Merian’s artistic style become a standard for scientific illustration, still in use in today’s nature guides. Through her beautiful and accurate art and observations, Merian made metamorphosis and other biological phenomena widely known, and helped dismiss the entrenched belief that insects generated spontaneously.

Fig 5. Metamorphosis of a frog, M.S. Merian, 1701.

Fig 6. A spectacled caiman (Caiman crocodilus) and a false coral snake (Anilius scytale) Metamorphosis insectorum Surinamensium, 1705.

 

Merian was respected and acknowledged by fellow naturalists of her generation. Carl Linnaeus would later classify insects based on her drawings, and Goethe, who was a poet and a naturalist, celebrated Merian for her ability to move ‘between art and science, between nature observation and artistic intention.’ But eventually her work was forgotten until the 1970s, when the Soviet Academy of Sciences republished her paintings. The world rediscovered Merian’s achievements, and she has been celebrated in currency, postage stamps, academic publications, books and museum exhibitions. A plant genus (Meriania), a lizard (Salvator merianae), a toad (Rhinella merianae), a spider (Metellina merianae), among other species, have been named in her honour. These accolades are well deserved. Maria Sibylla Merian was the woman who made science beautiful.

Fig 6. German banknote depicting Maria Sibylla Merian and a parasitic wasp.

 

16 thoughts on “Readers’ wildlife photos

  1. Wow!

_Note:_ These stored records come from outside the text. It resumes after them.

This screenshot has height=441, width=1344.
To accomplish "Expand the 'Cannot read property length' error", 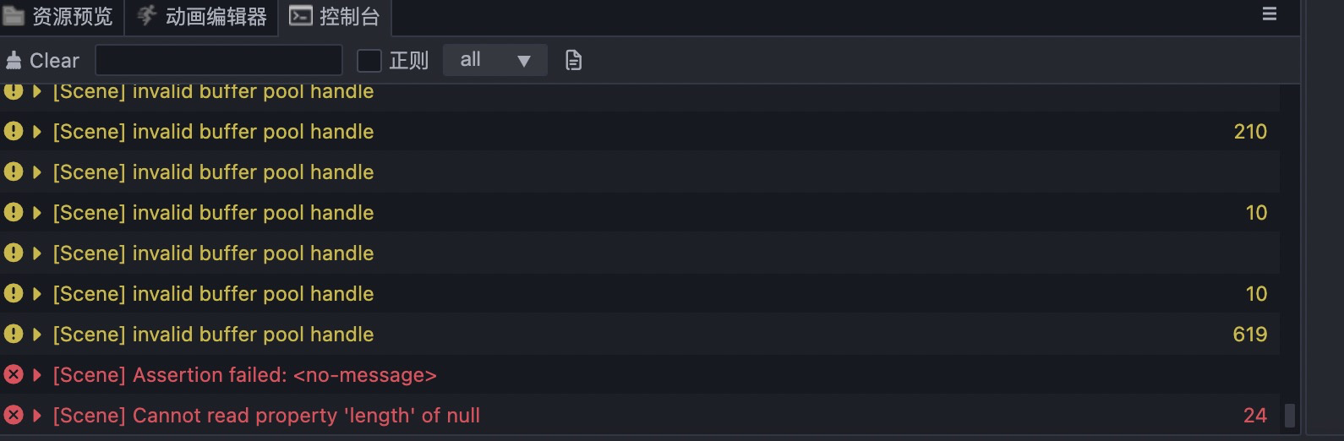I will (x=37, y=416).
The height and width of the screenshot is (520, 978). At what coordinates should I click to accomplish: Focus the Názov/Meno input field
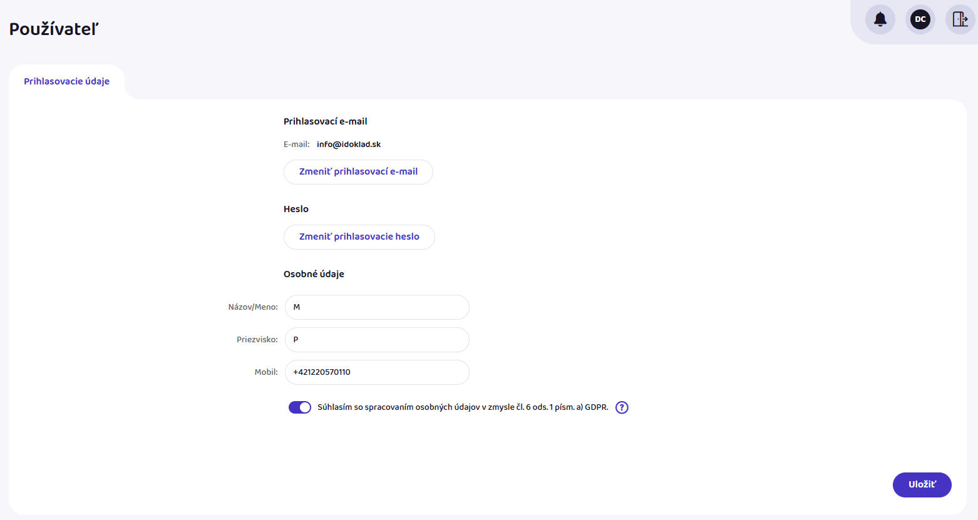[x=377, y=307]
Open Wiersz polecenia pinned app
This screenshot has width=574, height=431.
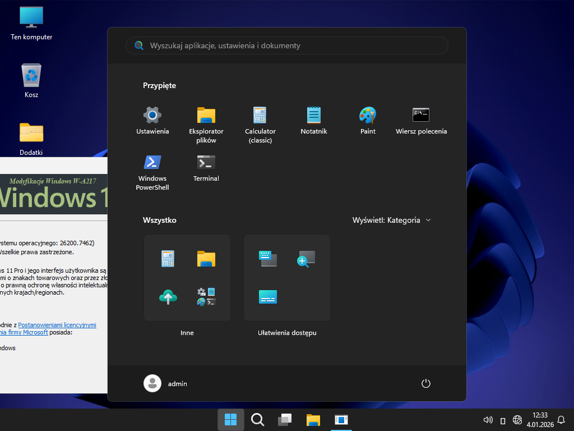coord(421,121)
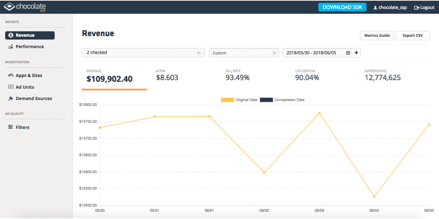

This is both beautiful and informative (though in a sense, that which is informative IS beautiful, in the old “beauty is truth, truth beauty…” sense, but I think everyone knows what I mean). What a remarkable scientist and artist, what extraordinary pictures, and what an amazing person.

  2. Thanks for this! Readers may be interested in the book “Chrysalis: Maria Sibylla Merian and the Secrets of Metamorphosis” by Kim Todd, which got some rave reviews (it’s on my list but I haven’t read it myself yet).

  3. What an interesting post! Such an amazing and accomplished woman….one that I had never heard of before. Thank you, Athayde, for sharing this fascinating descriptive and illustrated tour through her life and work.

  4. Fascinating and beautifully written, as always. Thank you. I have studied botanical art a lot but never heard of Merian. It is particularly exciting for me to learn about her, because I have discovered several new species in the genus named after her, Meriania. I had no idea who the name honored. I should have investigated it sooner, and I am glad I know now.

  5. That was phenomenal! A unique contribution done with exceptional care and thought. I feel smarter now…
    You may be interested to know that a caterpillar actually has wings. They are little translucent wing buds (called imaginal discs), tucked inside the caterpillars’ body. They even look like wings! Its been my privilege to dissect some caterpillars to see them myself.

  6. As usual, your contributions are a great learning experience, mixed with fascinating facts and obvious care and erudition. Thanks for another fantastic RWP.